[Data items]
▬▬▬

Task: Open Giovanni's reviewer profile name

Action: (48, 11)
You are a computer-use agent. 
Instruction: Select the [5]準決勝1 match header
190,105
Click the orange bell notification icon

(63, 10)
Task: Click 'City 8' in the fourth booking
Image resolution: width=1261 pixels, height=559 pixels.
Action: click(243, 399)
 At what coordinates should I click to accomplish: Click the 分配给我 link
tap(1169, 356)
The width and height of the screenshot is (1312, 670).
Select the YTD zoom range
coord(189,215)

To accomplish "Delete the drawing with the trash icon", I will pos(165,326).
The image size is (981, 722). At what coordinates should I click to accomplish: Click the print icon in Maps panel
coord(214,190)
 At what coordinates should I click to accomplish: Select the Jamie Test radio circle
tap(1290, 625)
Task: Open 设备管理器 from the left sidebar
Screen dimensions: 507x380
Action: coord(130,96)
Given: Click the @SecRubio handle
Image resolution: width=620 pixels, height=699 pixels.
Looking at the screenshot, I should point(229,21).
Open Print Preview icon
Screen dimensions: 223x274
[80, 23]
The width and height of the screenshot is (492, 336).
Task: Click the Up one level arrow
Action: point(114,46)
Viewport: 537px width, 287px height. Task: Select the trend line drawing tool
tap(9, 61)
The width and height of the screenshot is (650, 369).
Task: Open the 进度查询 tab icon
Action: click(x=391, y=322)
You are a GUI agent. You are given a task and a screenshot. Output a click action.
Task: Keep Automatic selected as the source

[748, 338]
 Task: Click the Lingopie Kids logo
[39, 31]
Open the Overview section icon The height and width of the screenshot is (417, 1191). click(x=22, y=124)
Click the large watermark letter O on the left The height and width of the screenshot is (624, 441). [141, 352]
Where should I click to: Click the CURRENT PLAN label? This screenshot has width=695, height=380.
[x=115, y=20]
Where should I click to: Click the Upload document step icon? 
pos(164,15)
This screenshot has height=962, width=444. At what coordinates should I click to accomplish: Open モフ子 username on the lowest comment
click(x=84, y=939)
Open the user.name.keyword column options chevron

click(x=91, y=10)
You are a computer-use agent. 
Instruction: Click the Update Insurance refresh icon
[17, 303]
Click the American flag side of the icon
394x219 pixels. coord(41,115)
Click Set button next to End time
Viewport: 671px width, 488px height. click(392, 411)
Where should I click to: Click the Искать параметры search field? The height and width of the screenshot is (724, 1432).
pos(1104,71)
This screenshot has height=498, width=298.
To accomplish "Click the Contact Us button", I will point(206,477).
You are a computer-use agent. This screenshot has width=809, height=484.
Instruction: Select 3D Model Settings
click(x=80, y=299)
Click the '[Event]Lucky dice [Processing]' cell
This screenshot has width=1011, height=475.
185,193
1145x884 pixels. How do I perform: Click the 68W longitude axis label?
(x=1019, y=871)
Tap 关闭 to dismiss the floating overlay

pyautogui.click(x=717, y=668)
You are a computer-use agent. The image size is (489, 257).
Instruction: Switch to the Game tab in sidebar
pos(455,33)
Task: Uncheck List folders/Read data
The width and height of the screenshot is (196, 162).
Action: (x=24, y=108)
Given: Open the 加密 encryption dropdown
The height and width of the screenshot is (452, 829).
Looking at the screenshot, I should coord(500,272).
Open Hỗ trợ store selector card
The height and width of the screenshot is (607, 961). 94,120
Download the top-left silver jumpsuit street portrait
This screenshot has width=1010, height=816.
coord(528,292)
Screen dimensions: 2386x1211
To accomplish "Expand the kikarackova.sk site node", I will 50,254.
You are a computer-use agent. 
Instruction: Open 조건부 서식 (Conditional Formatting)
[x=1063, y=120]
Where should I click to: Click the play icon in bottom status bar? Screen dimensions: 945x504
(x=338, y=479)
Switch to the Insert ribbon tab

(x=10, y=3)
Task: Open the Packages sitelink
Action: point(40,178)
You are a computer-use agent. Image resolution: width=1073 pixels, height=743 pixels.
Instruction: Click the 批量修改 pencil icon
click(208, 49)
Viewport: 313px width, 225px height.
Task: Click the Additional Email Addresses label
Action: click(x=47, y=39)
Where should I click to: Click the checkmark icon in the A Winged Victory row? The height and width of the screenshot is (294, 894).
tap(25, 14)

▬▬▬

[SHORT TASK] Copy every line of the listing above exactly as it appears, without changing anything.

[RESULT FOR THIS EXERCISE]
Task: Open Giovanni's reviewer profile name

Action: (48, 11)
You are a computer-use agent. 
Instruction: Select the [5]準決勝1 match header
190,105
Click the orange bell notification icon

(63, 10)
Task: Click 'City 8' in the fourth booking
Image resolution: width=1261 pixels, height=559 pixels.
Action: click(243, 399)
 At what coordinates should I click to accomplish: Click the 分配给我 link
tap(1169, 356)
The width and height of the screenshot is (1312, 670).
Select the YTD zoom range
coord(189,215)

To accomplish "Delete the drawing with the trash icon", I will pos(165,326).
The image size is (981, 722). At what coordinates should I click to accomplish: Click the print icon in Maps panel
coord(214,190)
 At what coordinates should I click to accomplish: Select the Jamie Test radio circle
tap(1290, 625)
Task: Open 设备管理器 from the left sidebar
Screen dimensions: 507x380
Action: coord(130,96)
Given: Click the @SecRubio handle
Image resolution: width=620 pixels, height=699 pixels.
Looking at the screenshot, I should point(229,21).
Open Print Preview icon
Screen dimensions: 223x274
[80, 23]
The width and height of the screenshot is (492, 336).
Task: Click the Up one level arrow
Action: point(114,46)
Viewport: 537px width, 287px height. Task: Select the trend line drawing tool
tap(9, 61)
The width and height of the screenshot is (650, 369).
Task: Open the 进度查询 tab icon
Action: click(x=391, y=322)
You are a GUI agent. You are given a task and a screenshot. Output a click action.
Task: Keep Automatic selected as the source

[748, 338]
 Task: Click the Lingopie Kids logo
[39, 31]
Open the Overview section icon The height and width of the screenshot is (417, 1191). click(x=22, y=124)
Click the large watermark letter O on the left The height and width of the screenshot is (624, 441). [141, 352]
Where should I click to: Click the CURRENT PLAN label? This screenshot has width=695, height=380.
[x=115, y=20]
Where should I click to: Click the Upload document step icon? 
pos(164,15)
This screenshot has height=962, width=444. At what coordinates should I click to accomplish: Open モフ子 username on the lowest comment
click(x=84, y=939)
Open the user.name.keyword column options chevron

click(x=91, y=10)
You are a computer-use agent. 
Instruction: Click the Update Insurance refresh icon
[17, 303]
Click the American flag side of the icon
394x219 pixels. coord(41,115)
Click Set button next to End time
Viewport: 671px width, 488px height. click(392, 411)
Where should I click to: Click the Искать параметры search field? The height and width of the screenshot is (724, 1432).
pos(1104,71)
This screenshot has height=498, width=298.
To accomplish "Click the Contact Us button", I will point(206,477).
You are a computer-use agent. This screenshot has width=809, height=484.
Instruction: Select 3D Model Settings
click(x=80, y=299)
Click the '[Event]Lucky dice [Processing]' cell
This screenshot has width=1011, height=475.
185,193
1145x884 pixels. How do I perform: Click the 68W longitude axis label?
(x=1019, y=871)
Tap 关闭 to dismiss the floating overlay

pyautogui.click(x=717, y=668)
You are a computer-use agent. The image size is (489, 257).
Instruction: Switch to the Game tab in sidebar
pos(455,33)
Task: Uncheck List folders/Read data
The width and height of the screenshot is (196, 162).
Action: (x=24, y=108)
Given: Open the 加密 encryption dropdown
The height and width of the screenshot is (452, 829).
Looking at the screenshot, I should coord(500,272).
Open Hỗ trợ store selector card
The height and width of the screenshot is (607, 961). 94,120
Download the top-left silver jumpsuit street portrait
This screenshot has width=1010, height=816.
coord(528,292)
Screen dimensions: 2386x1211
To accomplish "Expand the kikarackova.sk site node", I will 50,254.
You are a computer-use agent. 
Instruction: Open 조건부 서식 (Conditional Formatting)
[x=1063, y=120]
Where should I click to: Click the play icon in bottom status bar? Screen dimensions: 945x504
(x=338, y=479)
Switch to the Insert ribbon tab

(x=10, y=3)
Task: Open the Packages sitelink
Action: point(40,178)
You are a computer-use agent. Image resolution: width=1073 pixels, height=743 pixels.
Instruction: Click the 批量修改 pencil icon
click(208, 49)
Viewport: 313px width, 225px height.
Task: Click the Additional Email Addresses label
Action: click(x=47, y=39)
Where should I click to: Click the checkmark icon in the A Winged Victory row? The height and width of the screenshot is (294, 894).
tap(25, 14)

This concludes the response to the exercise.